Effect of Transarterial Embolization Combined with Chemotherapy on Regulatory T Cells and Vascular Endothelial Growth Factor in the Tumor Immune Microenvironment of Intrahepatic Cholangiocarcinoma

Purpose: To investigate whether transarterial embolization (TAE) and systemic gemcitabine + cisplatin (GC) modulates CD4⁺CD25⁺Foxp3⁺ regulatory T cells (Tregs) infiltration, a major immunosuppressive subset, and expression of vascular endothelial growth factor (VEGF), a critical proangiogenic molecule, in a thioacetamide-induced orthotopic intrahepatic cholangiocarcinoma (ICC) model using male Sprague-Dawley (SD) rats.

Materials and methods: Twenty-four ICC-bearing SD rats were randomized into 4 groups (n = 6 per group). The control group received no treatment, whereas the GC group was given intraperitoneal injections of gemcitabine (200 mg/kg) plus cisplatin (8 mg/kg) on Days 0, 4, 8, and 12. The TAE group underwent hepatic artery embolization on Day 0, and the combination group received TAE on Day 0 followed by GC administration. Tumor volume was measured via computed tomography (CT) on Days -1, 7, and 14. Flow cytometry determined the proportion of Tregs among CD4⁺ T cells. Intratumoral Treg density is quantified by immunofluorescence. Immunohistochemistry detected VEGF expression. Statistical analysis used 1-way analysis of variance with appropriate post hoc tests.

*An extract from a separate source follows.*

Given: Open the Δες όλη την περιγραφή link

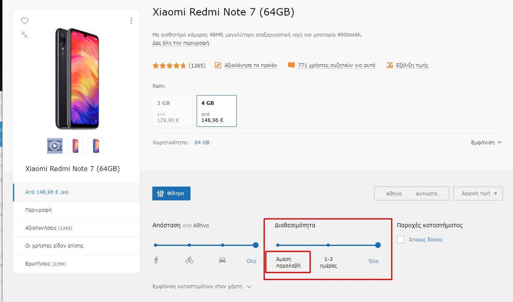Looking at the screenshot, I should click(181, 43).
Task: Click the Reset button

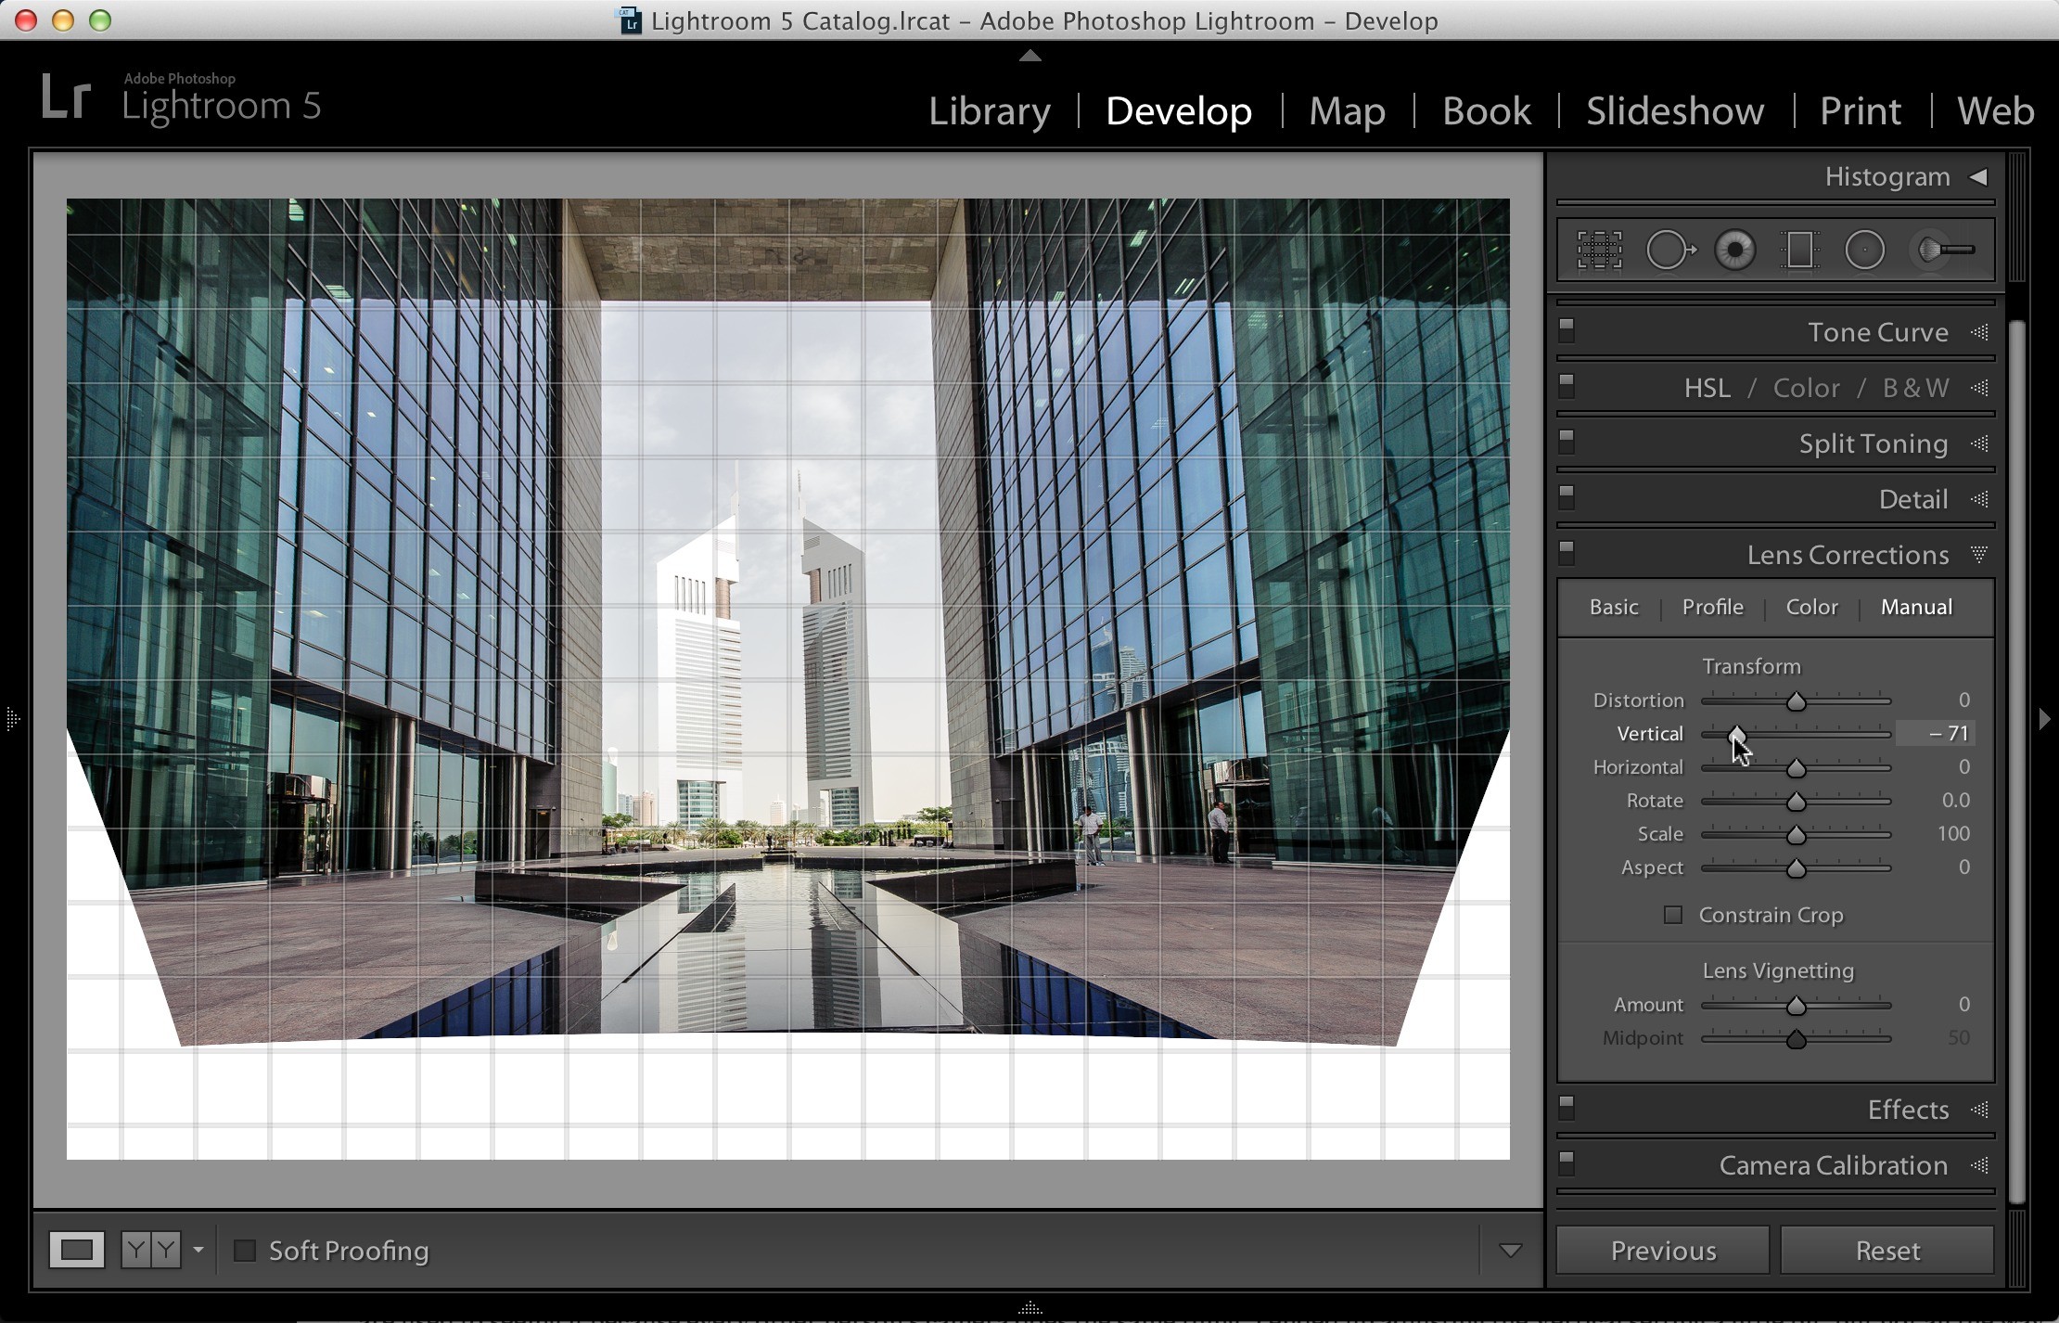Action: (x=1887, y=1251)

Results: There were no significant tumor volume differences within 14 days. TAE increased peripheral Treg proportion, whereas GC and combination therapy reduced it. The combination group had the lowest intratumoral Treg proportion (5.25% [SEM ± 0.76]). VEGF expression was elevated in the TAE group but suppressed in the combination group (8.68% [SEM ± 1.36] vs control, 18.37% [SEM ± 3.24]; P = .0140). All treatment groups showed reduced intratumoral Treg density compared with the control.

Conclusions: In a thioacetamide-induced orthotopic ICC rat model, TAE combined with systemic GC reduces intratumoral Treg infiltration and VEGF expression. These findings indicate that the combination therapy exerts superior immunomodulatory effects compared with TAE or GC monotherapy in rats.